[start of Text block]

Labels each observation according to what cluster number it would fall into under the specified criteria and level(s).

Parameters
  • z – The hierarchical clustering encoded with the matrix returned by Scipy’s linkage function.

  • features_in – list of features for each sample or dataframe

  • levels – list of different levels to label samples according to. Will depend on criteria used. If criteria = ‘distance’, clusters are formed so that observations in a given cluster have a cophenetic distance no greater than the level(s) provided. If criteria = ‘maxcluster’, cuts the dendrogram so that no more than the level number of clusters is formed. See http://docs.scipy.org/doc/scipy/reference/generated/scipy.cluster.hierarchy.fcluster.html for more options.

[end of Text block]

> Task description
In the clustering documentation, what happens when criteria is set to 'maxcluster'? The material after this point is separate from the clustering documentation.

[start of Material]

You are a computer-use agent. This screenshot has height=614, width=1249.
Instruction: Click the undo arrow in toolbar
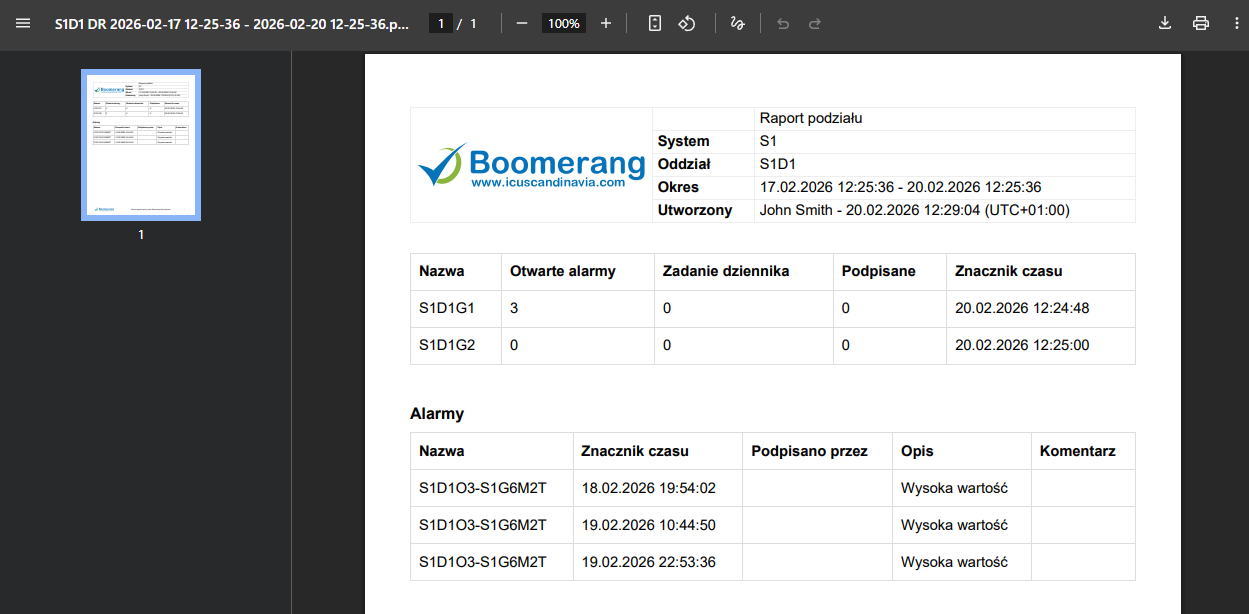click(783, 23)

[end of Material]

> The response
The dendrogram is cut so that no more than the level number of clusters is formed.